The dignity of the Rizal monument had been zealously guarded for the past century until a most serious sin of insensitivity was committed. How did it happen that a monstrous high-rise condominium, the Torre de Manila, was allowed by two successive city mayors to be built directly behind the monument — impinging upon the clear background of the monument, as such construction will now be forever part of the backdrop of the obelisk and José Rizal? Public interest groups, including the Knights of Rizal, filed a protest against the desecration, and the Supreme Court issued a temporary restraining order on June 16 stopping the building’s construction.
But the Torre de Manila is 60 meters beyond Luneta Park’s boundaries, the condominium developer, DM Consunji Incorporated (DMCI) reminds all. They have broken no law against construction on public land. Existing buildings nearest to the monument are 280 meters away while Torre de Manila stands 870 meters away from the monument. The company also said it secured a permit to build 49 levels — a basement level, 46 storeys, and two penthouse levels — in July 2012.

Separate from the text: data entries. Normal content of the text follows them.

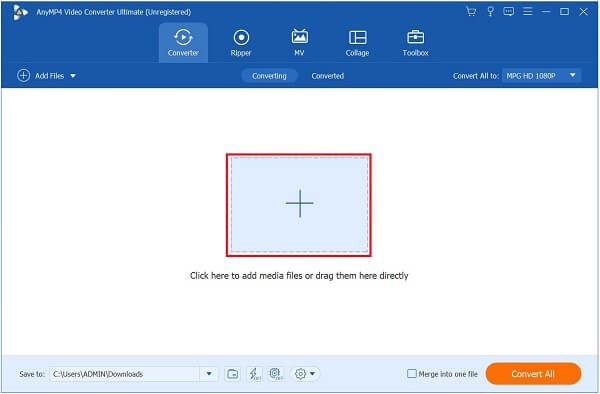Enable Merge into one file checkbox
Viewport: 600px width, 394px height.
click(x=412, y=374)

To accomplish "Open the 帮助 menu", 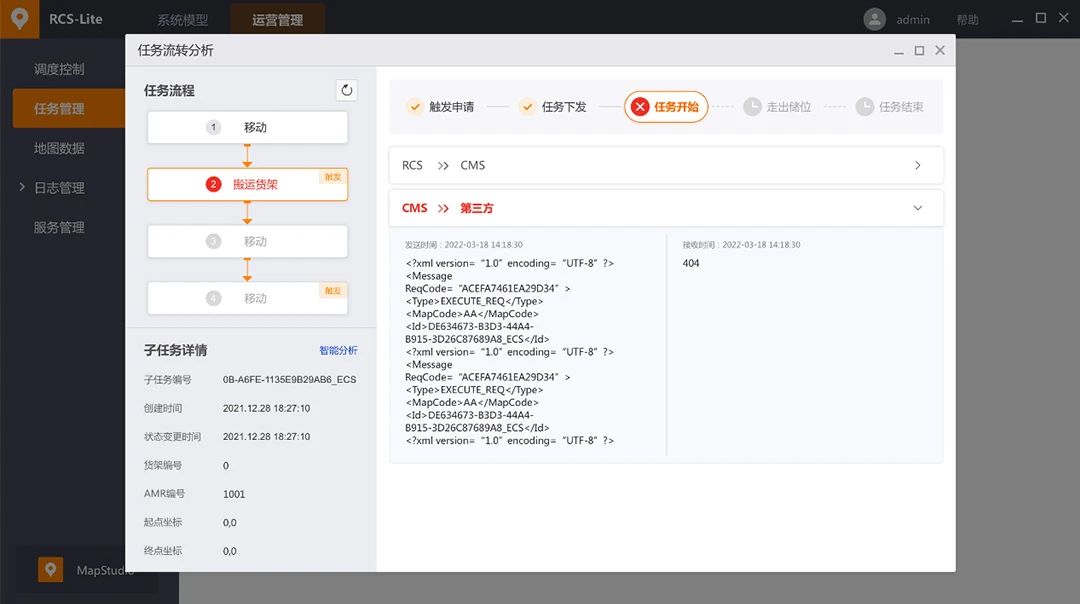I will tap(967, 20).
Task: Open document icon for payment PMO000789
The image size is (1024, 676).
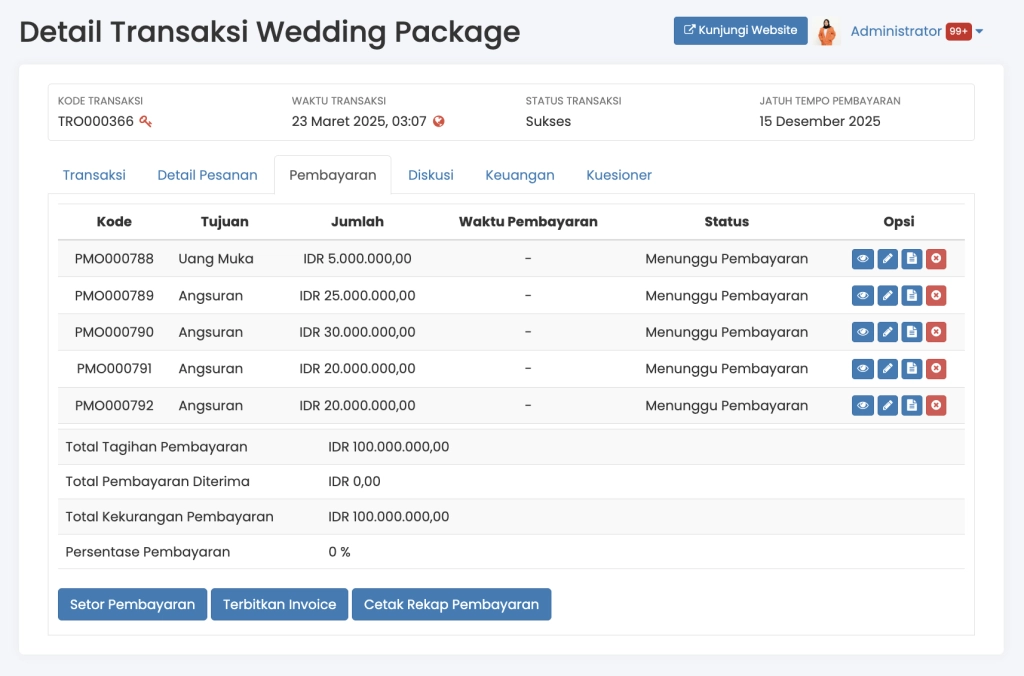Action: (x=911, y=296)

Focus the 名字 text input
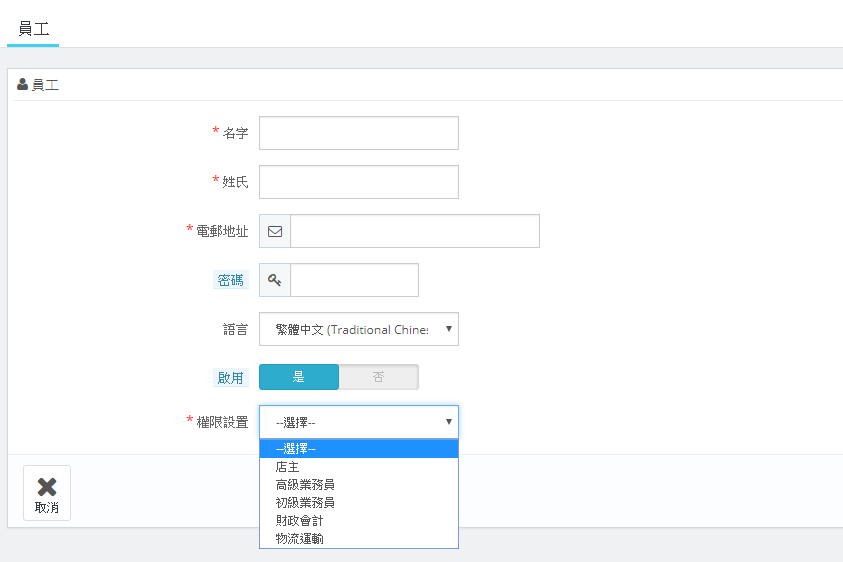pyautogui.click(x=358, y=133)
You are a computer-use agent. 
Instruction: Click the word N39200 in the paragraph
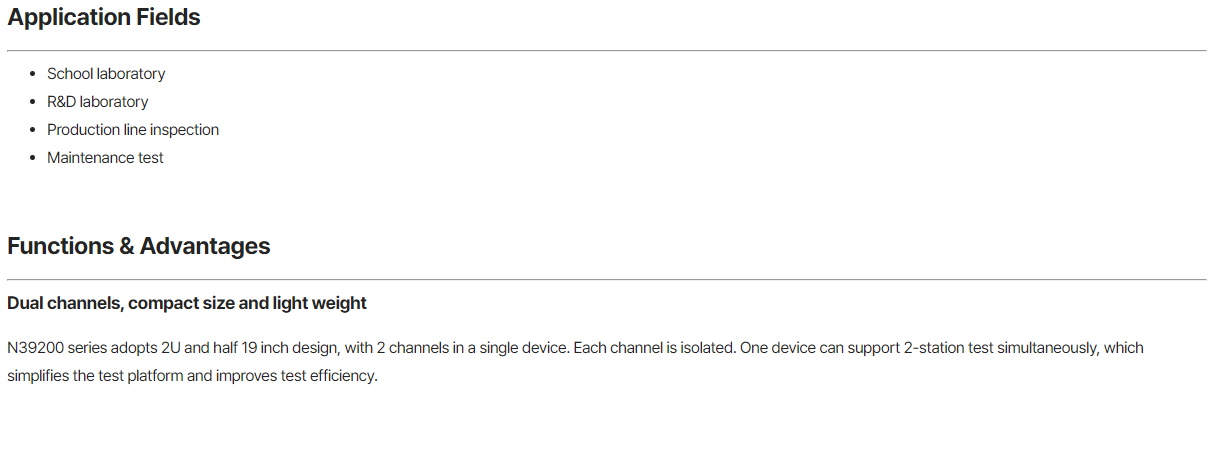pos(32,348)
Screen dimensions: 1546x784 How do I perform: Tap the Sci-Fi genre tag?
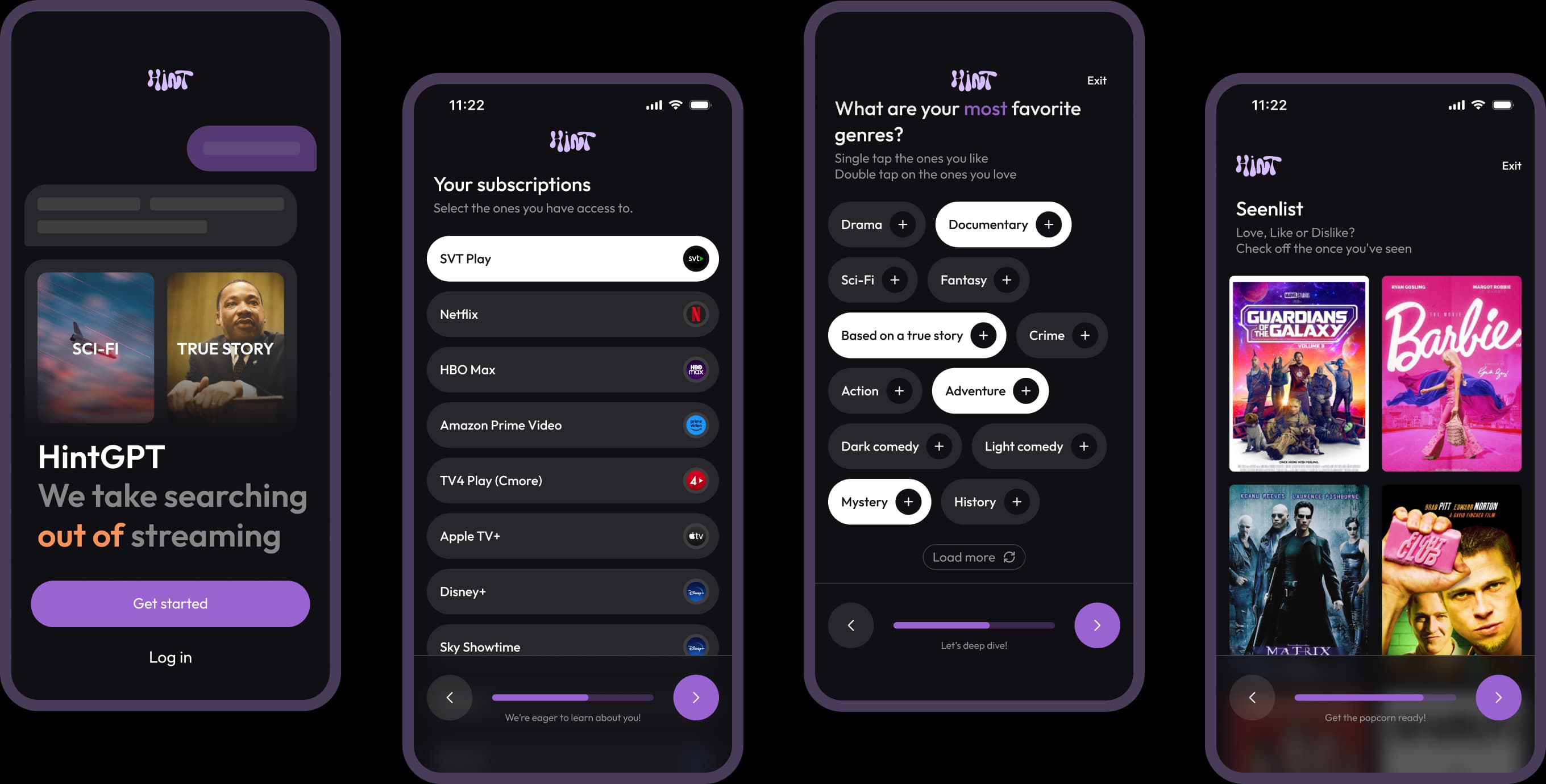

The Housing and Land Use Regulatory Board suspended DMCI’s license to sell units in the Torre de Manila after the Court ordered the indefinite suspension of construction work. But 91% or 896 units have already been pre-sold. What is to be done with the buyers? The suspension of construction will negatively affect DMCI Homes, which has so far spent P1.2 billion of the total P2.7-billion project cost. Some 300 of 400 affected workers are now jobless. Let us just plant a forest of trees behind the monument to improve the view at our cost, DMCI offers. Roused nationalists and environmentalists are crying out for the demolition of the building, now on its 40th storey.
But here is the most atrocious offer of a “win-win” solution, discussed last week with the guilt-ridden Manila City Council by Manila Representative Amado Bagatsing: “Turn the national hero’s monument by 180 degrees so that its new background would no longer include the DMCI Homes condo project.” People do not know whether to laugh or cry about this suggestion.
Dr. José Rizal would cry. Are these the Filipinos whom he died for? Is this solution to save the face of the two successive mayors now pointing at each other on who has the greater blame in allowing the monstrous Torre de Manila to be built? Would it be to forgive the National Historical Commission of the Philippines and the National Commission for Culture and the Arts for their insensitivity and a definite lack of passion and commitment to their jobs, that they did not anticipate rules beyond public land use?
The Supreme Court set for July 21 the oral arguments from the petitioners and DMCI. Total demolition of the Torre de Manila will be unlikely, from a practical point of view, but some comment that probably downscaling of the construction to the original seven storeys limit will be acceptable.
Rizal did not turn his back on his vision of a better Motherland. Let his vision live for generations more.